# DATA ROWS

========================================================================

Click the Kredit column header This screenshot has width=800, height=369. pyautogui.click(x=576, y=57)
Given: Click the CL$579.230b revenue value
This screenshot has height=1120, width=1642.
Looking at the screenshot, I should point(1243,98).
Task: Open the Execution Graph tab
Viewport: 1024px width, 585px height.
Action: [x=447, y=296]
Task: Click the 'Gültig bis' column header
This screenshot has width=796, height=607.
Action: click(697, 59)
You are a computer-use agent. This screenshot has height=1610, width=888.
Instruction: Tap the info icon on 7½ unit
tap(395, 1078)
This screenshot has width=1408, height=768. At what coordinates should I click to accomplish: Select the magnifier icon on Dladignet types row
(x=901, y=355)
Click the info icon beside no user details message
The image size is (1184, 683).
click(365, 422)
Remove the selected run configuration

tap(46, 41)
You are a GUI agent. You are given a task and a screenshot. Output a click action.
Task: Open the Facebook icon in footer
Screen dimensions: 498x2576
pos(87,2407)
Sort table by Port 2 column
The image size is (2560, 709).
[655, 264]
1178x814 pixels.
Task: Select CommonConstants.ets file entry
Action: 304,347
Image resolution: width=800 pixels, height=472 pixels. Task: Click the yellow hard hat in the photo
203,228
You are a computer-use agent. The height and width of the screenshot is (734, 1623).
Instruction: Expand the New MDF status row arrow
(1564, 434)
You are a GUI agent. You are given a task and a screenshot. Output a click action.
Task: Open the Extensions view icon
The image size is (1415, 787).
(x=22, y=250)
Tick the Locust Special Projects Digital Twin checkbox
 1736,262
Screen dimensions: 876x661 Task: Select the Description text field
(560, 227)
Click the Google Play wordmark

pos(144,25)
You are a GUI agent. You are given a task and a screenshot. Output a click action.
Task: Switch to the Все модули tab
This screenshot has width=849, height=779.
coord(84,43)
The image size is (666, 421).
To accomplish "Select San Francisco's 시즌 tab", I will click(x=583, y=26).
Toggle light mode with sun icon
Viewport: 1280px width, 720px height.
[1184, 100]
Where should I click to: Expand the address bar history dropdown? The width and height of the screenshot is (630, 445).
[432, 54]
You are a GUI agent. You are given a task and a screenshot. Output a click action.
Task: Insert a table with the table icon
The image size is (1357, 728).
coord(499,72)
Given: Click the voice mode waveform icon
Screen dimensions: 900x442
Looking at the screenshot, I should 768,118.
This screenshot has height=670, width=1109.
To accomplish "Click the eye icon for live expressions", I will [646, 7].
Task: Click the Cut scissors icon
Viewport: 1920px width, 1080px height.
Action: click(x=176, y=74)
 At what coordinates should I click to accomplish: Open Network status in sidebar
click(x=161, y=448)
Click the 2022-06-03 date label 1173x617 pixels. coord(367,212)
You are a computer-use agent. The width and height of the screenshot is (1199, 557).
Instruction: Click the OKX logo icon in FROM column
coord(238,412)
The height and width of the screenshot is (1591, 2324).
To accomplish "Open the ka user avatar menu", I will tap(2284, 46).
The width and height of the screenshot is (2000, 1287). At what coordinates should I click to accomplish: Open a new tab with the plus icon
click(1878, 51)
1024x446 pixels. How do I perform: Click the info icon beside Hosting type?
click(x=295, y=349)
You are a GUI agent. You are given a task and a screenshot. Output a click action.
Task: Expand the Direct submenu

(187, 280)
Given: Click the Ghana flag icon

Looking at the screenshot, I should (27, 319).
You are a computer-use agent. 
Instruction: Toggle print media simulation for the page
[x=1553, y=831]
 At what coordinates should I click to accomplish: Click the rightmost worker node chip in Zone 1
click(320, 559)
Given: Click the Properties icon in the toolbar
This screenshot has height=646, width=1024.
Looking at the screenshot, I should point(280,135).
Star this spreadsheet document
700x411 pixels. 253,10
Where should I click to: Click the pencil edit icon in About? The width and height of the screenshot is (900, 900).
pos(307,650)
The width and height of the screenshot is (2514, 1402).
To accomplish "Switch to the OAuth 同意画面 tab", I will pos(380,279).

========================================================================

# WRITTEN TASK
Turn the item lines from the line with "Click the 2022-06-03" through the end of the items into a Markdown table with the columns Row and Line, one line per row, skipping blank lines.

# TASK OUTPUT
| Row | Line |
|---|---|
| 1 | Click the 2022-06-03 date label 1173x617 pixels. coord(367,212) |
| 2 | You are a computer-use agent. The width and height of the screenshot is (1199, 557). |
| 3 | Instruction: Click the OKX logo icon in FROM column |
| 4 | coord(238,412) |
| 5 | The height and width of the screenshot is (1591, 2324). |
| 6 | To accomplish "Open the ka user avatar menu", I will tap(2284, 46). |
| 7 | The width and height of the screenshot is (2000, 1287). At what coordinates should I click to accomplish: Open a new tab with the plus icon |
| 8 | click(1878, 51) |
| 9 | 1024x446 pixels. How do I perform: Click the info icon beside Hosting type? |
| 10 | click(x=295, y=349) |
| 11 | You are a GUI agent. You are given a task and a screenshot. Output a click action. |
| 12 | Task: Expand the Direct submenu |
| 13 | (187, 280) |
| 14 | Given: Click the Ghana flag icon |
| 15 | Looking at the screenshot, I should (27, 319). |
| 16 | You are a computer-use agent.  |
| 17 | Instruction: Toggle print media simulation for the page |
| 18 | [x=1553, y=831] |
| 19 |  At what coordinates should I click to accomplish: Click the rightmost worker node chip in Zone 1 |
| 20 | click(320, 559) |
| 21 | Given: Click the Properties icon in the toolbar |
| 22 | This screenshot has height=646, width=1024. |
| 23 | Looking at the screenshot, I should point(280,135). |
| 24 | Star this spreadsheet document |
| 25 | 700x411 pixels. 253,10 |
| 26 | Where should I click to: Click the pencil edit icon in About? The width and height of the screenshot is (900, 900). |
| 27 | pos(307,650) |
| 28 | The width and height of the screenshot is (2514, 1402). |
| 29 | To accomplish "Switch to the OAuth 同意画面 tab", I will pos(380,279). |